Apesar das diferenças e dificuldades que se avizinham nas negociações, o PS está confiante de que será mais fácil ao BE e PCP aprovarem medidas concretas quando for preciso. “O que é difícil é pedir-lhes em abstrato que renunciem à sua ideologia”, acredita a mesma fonte da direção socialista.

As dificuldades económicas são destacadas por um ex-comunista histórico como o “grande risco” deste novo Governo. Ao SOL, Carlos Brito diz que os partidos têm de “fazer todos os esforços e um trabalho rigoroso” para terem sucesso. E avisa: “Depois desta mudança histórica, qualquer um que recue entrará num período de crise de credibilidade perante a opinião pública”.
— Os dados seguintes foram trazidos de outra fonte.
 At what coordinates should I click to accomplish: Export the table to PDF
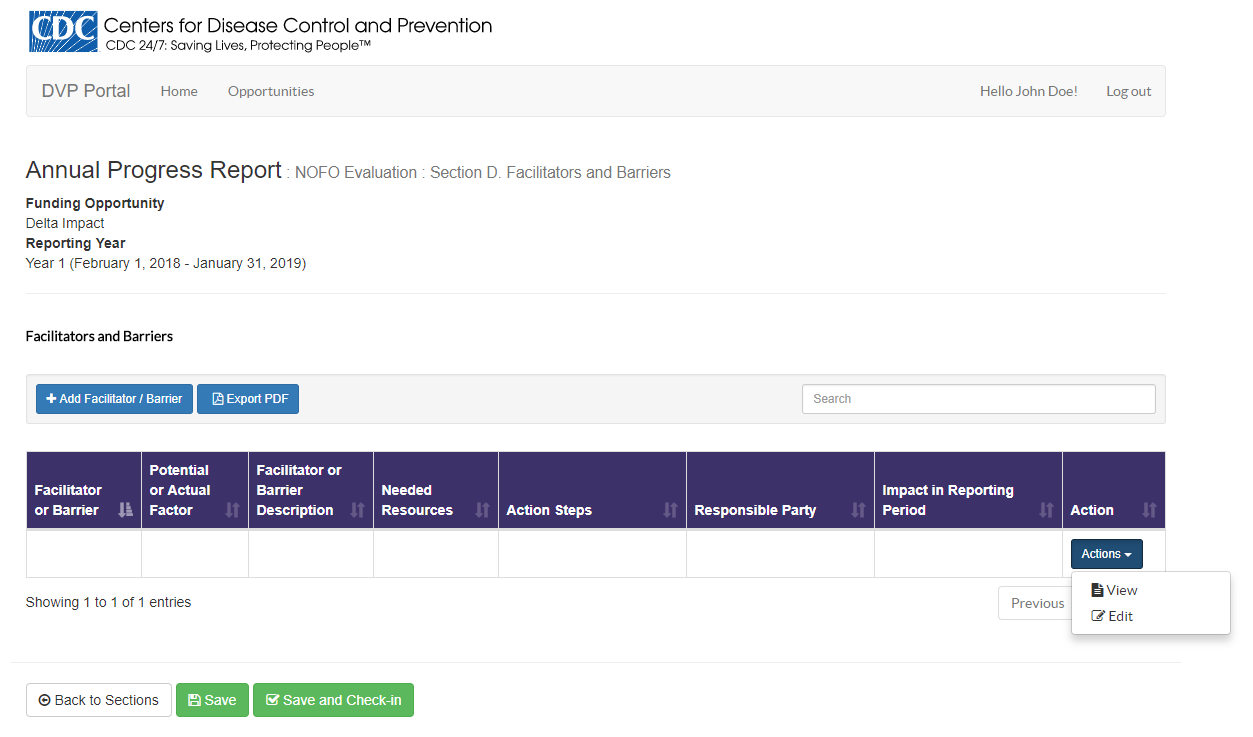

Se por um lado o facto de BE e PCP não estarem no Governo é um risco na hora de dar a cara por certas medidas, por outro pode ser uma vantagem inicial na relação com a Europa. “Um Governo PS tem uma situação diferente, pois está integrado no grupo dos Socialistas Europeus”, admite José Gusmão, dirigente e assessor do BE, em Bruxelas. Apesar disso, adivinham-se alguns entraves. “Haverá uma previsível hostilidade porque o acordo vai contra a abordagem das instituições europeias na utilização da austeridade. O problema não será tanto o cumprimento das metas, mas o tipo de medidas”, explica.

Outra das dificuldades que se avizinham para o Governo do PS é o bloqueio à direita. Passos Coelho e Paulo Portas deixaram claro que António Costa não poderá contar com PSD e CDS para nada, nem mesmo em questões que anteriormente seriam de comum acordo entre os três partidos de forma natural, como as questões europeias ou a defesa. Nos bastidores do PS já há quem tema “bloqueios institucionais”, nomeadamente em nomeações para órgãos do Estado. Por exemplo há seis juízes do Tribunal Constitucional a terminarem o mandato em abril.